DIRECTIONS FOR THIS TASK ▸
Scan the material below and copy every line holding the word "three".
┌─ RECORDS PROVIDED
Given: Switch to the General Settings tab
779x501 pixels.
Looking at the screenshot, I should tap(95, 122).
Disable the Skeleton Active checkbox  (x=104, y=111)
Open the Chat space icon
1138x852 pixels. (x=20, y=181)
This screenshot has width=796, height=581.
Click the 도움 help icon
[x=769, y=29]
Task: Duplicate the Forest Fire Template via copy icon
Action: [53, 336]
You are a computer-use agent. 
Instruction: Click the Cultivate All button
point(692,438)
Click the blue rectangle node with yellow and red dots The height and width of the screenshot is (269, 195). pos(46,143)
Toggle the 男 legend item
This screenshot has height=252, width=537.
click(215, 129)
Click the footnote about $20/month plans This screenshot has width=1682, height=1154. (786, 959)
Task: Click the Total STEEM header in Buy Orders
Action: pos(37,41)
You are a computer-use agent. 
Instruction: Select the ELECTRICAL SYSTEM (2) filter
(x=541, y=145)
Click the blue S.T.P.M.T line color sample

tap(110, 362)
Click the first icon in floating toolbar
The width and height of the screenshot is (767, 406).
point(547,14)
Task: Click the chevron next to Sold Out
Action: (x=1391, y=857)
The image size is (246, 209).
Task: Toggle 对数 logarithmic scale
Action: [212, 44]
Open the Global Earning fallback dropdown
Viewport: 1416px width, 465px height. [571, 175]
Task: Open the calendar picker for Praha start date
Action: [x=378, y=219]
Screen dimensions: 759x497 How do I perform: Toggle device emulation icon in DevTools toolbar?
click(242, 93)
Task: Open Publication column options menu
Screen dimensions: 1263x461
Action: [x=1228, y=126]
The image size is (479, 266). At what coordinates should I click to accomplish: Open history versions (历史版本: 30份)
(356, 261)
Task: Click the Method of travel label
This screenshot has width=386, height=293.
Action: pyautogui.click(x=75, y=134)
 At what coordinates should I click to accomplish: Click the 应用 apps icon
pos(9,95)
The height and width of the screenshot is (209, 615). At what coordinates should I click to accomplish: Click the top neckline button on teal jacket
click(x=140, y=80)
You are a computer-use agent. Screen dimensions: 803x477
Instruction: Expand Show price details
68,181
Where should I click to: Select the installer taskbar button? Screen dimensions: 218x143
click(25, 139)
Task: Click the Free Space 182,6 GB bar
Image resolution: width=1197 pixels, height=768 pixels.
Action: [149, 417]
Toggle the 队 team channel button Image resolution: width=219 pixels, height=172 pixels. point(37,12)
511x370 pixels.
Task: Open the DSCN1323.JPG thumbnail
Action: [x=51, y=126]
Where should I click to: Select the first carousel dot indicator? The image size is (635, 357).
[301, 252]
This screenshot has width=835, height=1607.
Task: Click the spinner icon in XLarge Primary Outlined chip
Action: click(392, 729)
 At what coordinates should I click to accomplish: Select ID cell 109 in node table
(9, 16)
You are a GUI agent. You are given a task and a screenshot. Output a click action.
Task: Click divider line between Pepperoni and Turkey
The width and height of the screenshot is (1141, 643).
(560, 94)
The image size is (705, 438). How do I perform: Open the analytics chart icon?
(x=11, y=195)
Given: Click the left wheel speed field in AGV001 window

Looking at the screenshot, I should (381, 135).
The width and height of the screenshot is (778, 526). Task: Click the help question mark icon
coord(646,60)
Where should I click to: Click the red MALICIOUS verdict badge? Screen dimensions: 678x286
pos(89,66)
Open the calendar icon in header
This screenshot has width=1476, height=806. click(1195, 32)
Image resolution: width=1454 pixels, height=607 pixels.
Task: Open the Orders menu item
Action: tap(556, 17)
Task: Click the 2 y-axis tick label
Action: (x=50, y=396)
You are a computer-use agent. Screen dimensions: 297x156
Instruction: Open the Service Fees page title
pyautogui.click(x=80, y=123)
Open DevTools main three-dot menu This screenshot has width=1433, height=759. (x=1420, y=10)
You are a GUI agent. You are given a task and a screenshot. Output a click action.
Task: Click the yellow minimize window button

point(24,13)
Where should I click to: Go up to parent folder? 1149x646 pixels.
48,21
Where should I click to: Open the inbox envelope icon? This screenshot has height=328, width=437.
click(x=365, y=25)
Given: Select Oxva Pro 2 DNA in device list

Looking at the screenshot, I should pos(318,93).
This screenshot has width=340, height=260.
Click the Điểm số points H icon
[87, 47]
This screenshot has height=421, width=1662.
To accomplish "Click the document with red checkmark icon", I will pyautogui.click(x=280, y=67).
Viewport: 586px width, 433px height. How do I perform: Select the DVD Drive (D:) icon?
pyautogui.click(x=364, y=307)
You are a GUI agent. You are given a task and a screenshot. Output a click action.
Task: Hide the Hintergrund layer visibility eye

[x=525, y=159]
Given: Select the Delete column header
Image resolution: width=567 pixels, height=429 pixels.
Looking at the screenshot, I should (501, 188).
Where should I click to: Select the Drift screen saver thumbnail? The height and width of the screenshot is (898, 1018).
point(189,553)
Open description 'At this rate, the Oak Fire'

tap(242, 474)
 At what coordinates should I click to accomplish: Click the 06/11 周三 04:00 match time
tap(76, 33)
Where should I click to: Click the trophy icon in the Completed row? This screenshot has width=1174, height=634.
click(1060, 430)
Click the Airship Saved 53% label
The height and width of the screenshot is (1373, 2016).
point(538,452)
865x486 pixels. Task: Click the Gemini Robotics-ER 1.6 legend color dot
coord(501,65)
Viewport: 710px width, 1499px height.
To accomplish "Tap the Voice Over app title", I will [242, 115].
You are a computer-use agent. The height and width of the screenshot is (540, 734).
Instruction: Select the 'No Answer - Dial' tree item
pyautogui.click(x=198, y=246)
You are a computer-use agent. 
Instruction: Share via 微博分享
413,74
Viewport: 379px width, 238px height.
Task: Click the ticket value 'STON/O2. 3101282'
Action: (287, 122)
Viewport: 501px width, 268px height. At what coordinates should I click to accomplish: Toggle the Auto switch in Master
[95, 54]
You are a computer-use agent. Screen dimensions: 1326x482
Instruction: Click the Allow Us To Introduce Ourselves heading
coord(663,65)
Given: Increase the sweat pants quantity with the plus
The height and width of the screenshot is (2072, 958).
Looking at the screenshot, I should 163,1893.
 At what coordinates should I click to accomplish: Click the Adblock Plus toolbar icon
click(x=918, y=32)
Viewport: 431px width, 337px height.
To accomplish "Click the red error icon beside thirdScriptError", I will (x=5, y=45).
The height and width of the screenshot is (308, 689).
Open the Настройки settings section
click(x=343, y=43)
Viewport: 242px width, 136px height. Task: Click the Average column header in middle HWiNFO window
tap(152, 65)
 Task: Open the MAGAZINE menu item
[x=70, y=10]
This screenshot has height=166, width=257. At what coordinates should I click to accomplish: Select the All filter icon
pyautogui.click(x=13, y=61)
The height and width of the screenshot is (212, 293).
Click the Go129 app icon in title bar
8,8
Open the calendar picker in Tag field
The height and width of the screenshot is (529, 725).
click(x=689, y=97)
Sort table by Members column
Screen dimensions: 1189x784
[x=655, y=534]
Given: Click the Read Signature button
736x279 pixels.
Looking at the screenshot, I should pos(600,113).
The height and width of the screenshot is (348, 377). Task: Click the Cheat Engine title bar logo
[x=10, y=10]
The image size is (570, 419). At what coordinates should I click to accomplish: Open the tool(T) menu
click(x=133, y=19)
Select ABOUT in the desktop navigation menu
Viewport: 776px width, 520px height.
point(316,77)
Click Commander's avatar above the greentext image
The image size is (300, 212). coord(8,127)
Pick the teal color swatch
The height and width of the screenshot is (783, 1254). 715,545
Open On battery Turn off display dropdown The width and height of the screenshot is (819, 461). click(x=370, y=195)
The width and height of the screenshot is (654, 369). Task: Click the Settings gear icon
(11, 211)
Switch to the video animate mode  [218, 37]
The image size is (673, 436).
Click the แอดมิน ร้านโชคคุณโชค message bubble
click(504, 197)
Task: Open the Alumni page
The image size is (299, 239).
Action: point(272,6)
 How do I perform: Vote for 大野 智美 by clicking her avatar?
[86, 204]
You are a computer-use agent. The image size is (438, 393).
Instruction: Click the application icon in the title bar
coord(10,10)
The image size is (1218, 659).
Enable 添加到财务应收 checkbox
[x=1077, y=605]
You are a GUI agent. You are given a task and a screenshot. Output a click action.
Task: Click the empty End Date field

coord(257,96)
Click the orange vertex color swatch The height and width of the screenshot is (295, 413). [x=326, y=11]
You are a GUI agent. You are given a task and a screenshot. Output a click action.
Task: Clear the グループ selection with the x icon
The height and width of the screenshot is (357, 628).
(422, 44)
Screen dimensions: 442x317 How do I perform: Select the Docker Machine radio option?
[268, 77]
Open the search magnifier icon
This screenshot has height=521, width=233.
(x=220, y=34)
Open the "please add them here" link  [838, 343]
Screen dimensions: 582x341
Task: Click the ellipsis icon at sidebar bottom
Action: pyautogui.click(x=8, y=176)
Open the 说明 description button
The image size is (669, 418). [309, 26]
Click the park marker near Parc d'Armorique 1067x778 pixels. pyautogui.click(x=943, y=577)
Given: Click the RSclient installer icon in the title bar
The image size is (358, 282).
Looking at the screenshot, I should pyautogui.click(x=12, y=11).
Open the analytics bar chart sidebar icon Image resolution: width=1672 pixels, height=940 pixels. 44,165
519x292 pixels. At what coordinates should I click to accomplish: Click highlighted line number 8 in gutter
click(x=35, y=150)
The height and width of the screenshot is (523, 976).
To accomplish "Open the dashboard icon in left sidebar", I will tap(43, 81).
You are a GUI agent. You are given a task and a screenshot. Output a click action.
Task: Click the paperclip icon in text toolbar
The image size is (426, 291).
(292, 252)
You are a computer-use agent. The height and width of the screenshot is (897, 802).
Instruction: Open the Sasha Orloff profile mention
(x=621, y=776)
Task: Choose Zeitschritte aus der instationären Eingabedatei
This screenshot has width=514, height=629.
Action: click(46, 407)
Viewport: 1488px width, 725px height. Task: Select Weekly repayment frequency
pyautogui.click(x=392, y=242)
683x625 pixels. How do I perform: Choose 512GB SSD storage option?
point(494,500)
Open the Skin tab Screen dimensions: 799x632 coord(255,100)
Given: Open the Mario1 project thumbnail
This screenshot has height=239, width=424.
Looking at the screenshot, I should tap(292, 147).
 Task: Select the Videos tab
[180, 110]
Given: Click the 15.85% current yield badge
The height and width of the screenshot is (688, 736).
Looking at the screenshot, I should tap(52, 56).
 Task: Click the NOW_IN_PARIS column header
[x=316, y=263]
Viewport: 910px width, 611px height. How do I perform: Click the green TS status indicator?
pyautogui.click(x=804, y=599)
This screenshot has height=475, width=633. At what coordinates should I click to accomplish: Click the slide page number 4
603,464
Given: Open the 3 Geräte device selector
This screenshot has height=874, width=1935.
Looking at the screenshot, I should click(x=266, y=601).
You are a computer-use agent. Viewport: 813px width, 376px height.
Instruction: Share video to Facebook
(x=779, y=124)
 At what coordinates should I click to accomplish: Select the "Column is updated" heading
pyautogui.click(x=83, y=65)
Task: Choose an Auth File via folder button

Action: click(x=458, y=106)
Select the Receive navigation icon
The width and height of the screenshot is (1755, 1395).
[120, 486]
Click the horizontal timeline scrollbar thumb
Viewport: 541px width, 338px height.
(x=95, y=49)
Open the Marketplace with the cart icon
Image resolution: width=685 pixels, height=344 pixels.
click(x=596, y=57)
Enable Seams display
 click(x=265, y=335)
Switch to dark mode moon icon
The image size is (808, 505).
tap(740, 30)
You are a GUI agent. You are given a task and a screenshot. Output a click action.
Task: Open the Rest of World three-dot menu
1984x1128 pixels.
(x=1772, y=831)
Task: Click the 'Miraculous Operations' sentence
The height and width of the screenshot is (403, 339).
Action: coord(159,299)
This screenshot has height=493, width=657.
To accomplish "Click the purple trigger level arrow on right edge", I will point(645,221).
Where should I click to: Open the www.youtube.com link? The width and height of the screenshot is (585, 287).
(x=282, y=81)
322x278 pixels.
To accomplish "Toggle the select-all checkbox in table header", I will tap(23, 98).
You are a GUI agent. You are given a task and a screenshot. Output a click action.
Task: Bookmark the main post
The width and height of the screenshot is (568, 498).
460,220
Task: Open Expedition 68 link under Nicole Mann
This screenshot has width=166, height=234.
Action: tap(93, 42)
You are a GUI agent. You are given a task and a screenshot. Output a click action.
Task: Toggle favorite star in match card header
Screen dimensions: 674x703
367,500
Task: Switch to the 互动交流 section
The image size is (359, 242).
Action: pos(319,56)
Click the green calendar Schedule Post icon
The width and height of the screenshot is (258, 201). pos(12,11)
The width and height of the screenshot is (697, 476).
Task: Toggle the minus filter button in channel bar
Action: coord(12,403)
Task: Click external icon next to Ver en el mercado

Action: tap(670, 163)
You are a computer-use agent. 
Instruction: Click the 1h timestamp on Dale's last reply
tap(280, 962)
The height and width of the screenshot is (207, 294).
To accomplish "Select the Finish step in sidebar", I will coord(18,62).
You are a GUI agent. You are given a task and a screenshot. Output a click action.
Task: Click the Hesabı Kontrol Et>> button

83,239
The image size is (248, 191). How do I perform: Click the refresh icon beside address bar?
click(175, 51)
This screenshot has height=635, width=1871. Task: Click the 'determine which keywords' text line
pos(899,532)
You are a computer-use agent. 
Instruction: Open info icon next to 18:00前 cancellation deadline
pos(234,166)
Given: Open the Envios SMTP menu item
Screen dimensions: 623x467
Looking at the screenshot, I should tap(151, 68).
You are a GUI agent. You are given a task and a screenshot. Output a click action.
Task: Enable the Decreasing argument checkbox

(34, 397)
└─
WRITTEN RESPONSE ▸
Open DevTools main three-dot menu This screenshot has width=1433, height=759. (x=1420, y=10)
Task: Open the Rest of World three-dot menu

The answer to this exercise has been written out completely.